Krugman on the right-wing accusations that government spending has "soared" under Obama:
So, what would we have expected total government spending — federal, state, and local — to do over the past three years if there had not been a crisis and a change in government control? A first approximation would have been spending growing along with the trend growth in the economy — that is, real GDP growing with the economy’s potential, and government spending growing at real GDP plus inflation.
Now, over the period 2000-2007 — from business cycle peak to business cycle peak — real GDP grew 2.4 percent a year. So a reasonable estimate for trend growth is 2.4 percent, or 7.3 percent since 2007.
We can use actual inflation: the GDP deflator rose 4.1 percent from 2007II to 2010II.
Put these together, and “normal” growth in government spending would have been 11.7 percent over the past three years.
Actual growth has been higher: 19.5 percent. So government spending is about 7 percent, or about $350 billion, higher than a simple trend projection would have suggested. What accounts for the higher spending?

* _QUESTIONS ON THE MATERIAL_:
• a. List every distinct percentage figure that appears in the passage above on government spending under Obama.
• b. In the passage on government spending under Obama, by how much did government spending actually grow over the past three years?
• c. Extend the passage on government spending under Obama, picking up after its final sentence.

* _INFORMATION SUPPLIED_:
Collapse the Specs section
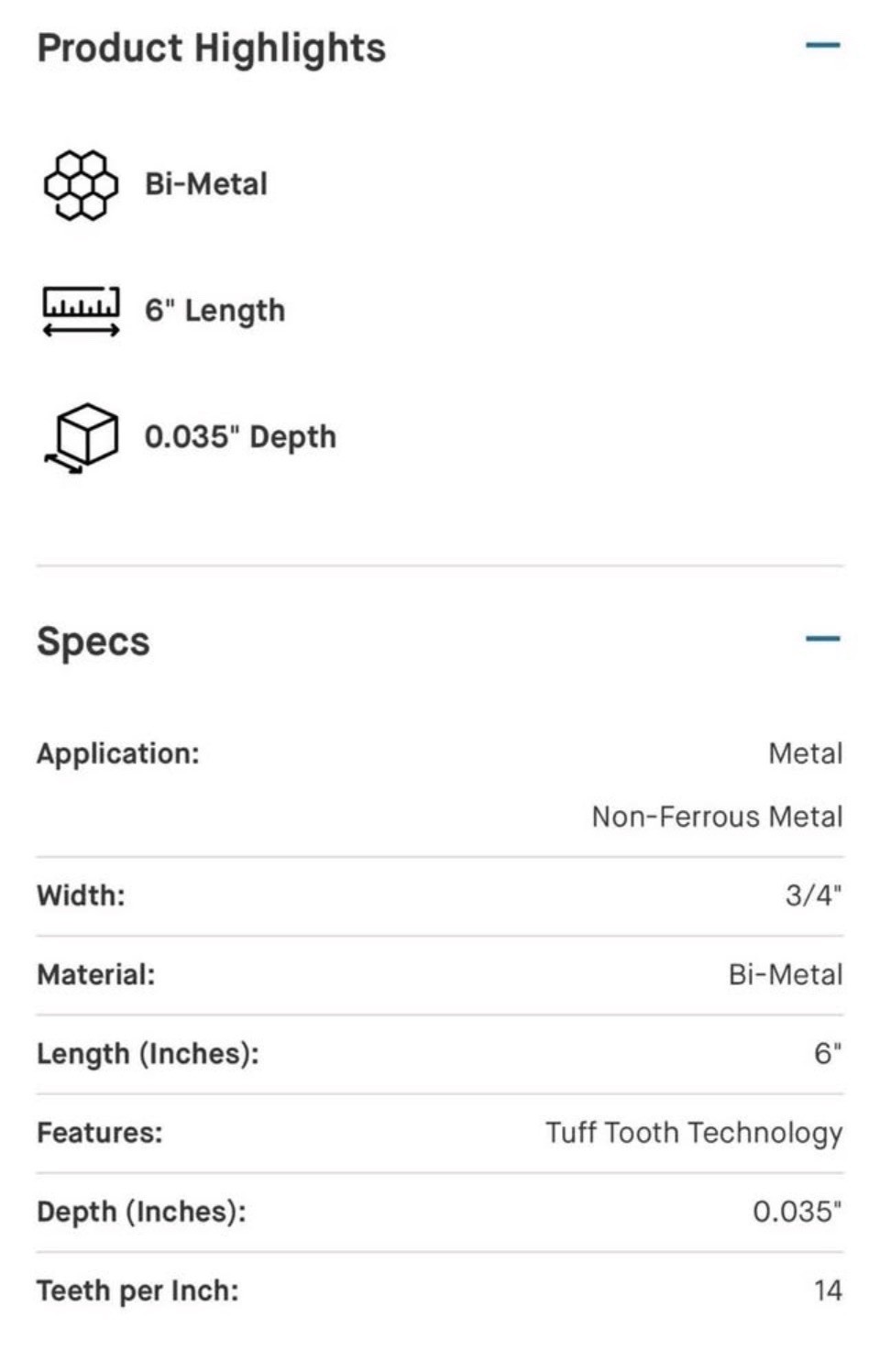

==

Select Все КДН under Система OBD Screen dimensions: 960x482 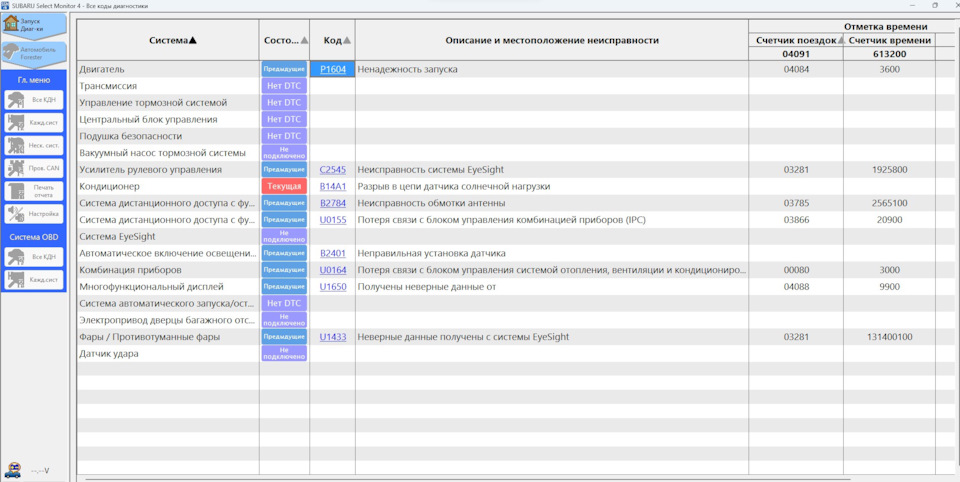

* _YOUR WRITTEN ANSWERS_:
• a. 2.4 percent, 7.3 percent, 4.1 percent, 11.7 percent, 19.5 percent, 7 percent

• b. 19.5 percent.

• c.
Well, none of it is government consumption; it’s all in transfer payments. BEA data aren’t quite as helpful here as I’d like, but it’s clear that a large chunk, roughly $100 billion, is unemployment benefits, which have surged along with unemployment, and another large chunk is Medicaid spending, which has surged because the slump has impoverished more people. Some more for other safety net programs, like food stamps. Also, Social Security and Medicare outlays have gone up about $85 billion more than my 11.7 percent norm — medical cost growth, aging baby boomers, and maybe some people taking early retirement because they can’t find jobs.
The thing about Krugman is that he's really wedded to the idea that presenting concrete facts will change the discussion. He doesn't understand that the right wing will simply create new "facts" to justify their accusations!